MySQL "max_allowed_packet" error -- how do you profile the max packet size?
Keep running into into the "max_allowed_packet" error msg, which to data I've just guessed at what the number should be....
I'd like to stop guessing, and know how to see what the number should be -- and it appears that info might be in the database table info in the "Data_length" column.
Is that correct, and if so, how do I calculate the value to enter in the MySQL config to avoid the error before I get it.
(If it matters, I keep getting these errors on DB restores.)
Questions, feedback, requests -- just comment, thanks!!

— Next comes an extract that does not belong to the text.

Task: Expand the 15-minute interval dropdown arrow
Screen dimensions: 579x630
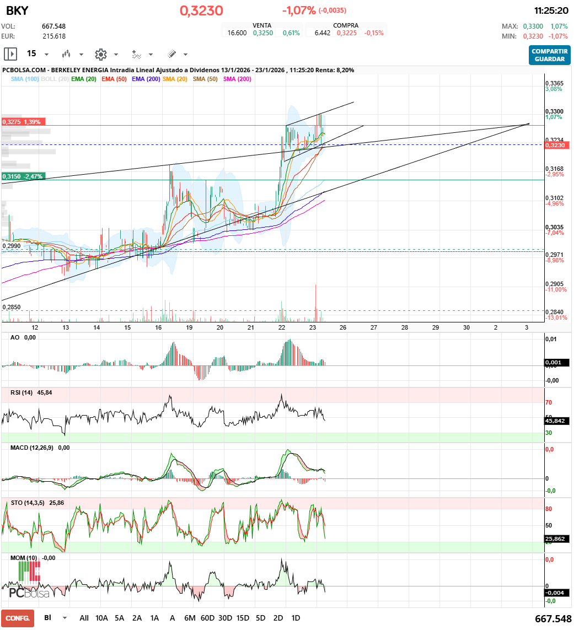Action: coord(46,55)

Additional info: The database is INNOdb, not MyISAM.
UPDATE (1):
In an effort to find a way to benchmark the "max_packet" I did the following, ran the restore, got the error with the line number causing the error, dumped that line into a text file to measure the file size.
ERROR:
ERROR 1153 (09S01) at line 2742: Got a packet bigger than "max_allowed_packet" bytes
SED code:
sed 'INSERTLINENUMBERq;d' INSERTDATABASEDUMPFILENAME.sql > INSERTLINENUMBER.txt
Problem is... that line is only 8mb, "max_allowed_packet" is set to 100mb.
I'm not 100% sure how to profile a max_allowed_packet situation. But I know I have gotten a ~3 gig database export to import on a max_allowed_packet size of 100mb. What I usually do is just set it arbitrarily high, import the data then set it back down to 1M and restart mysqld.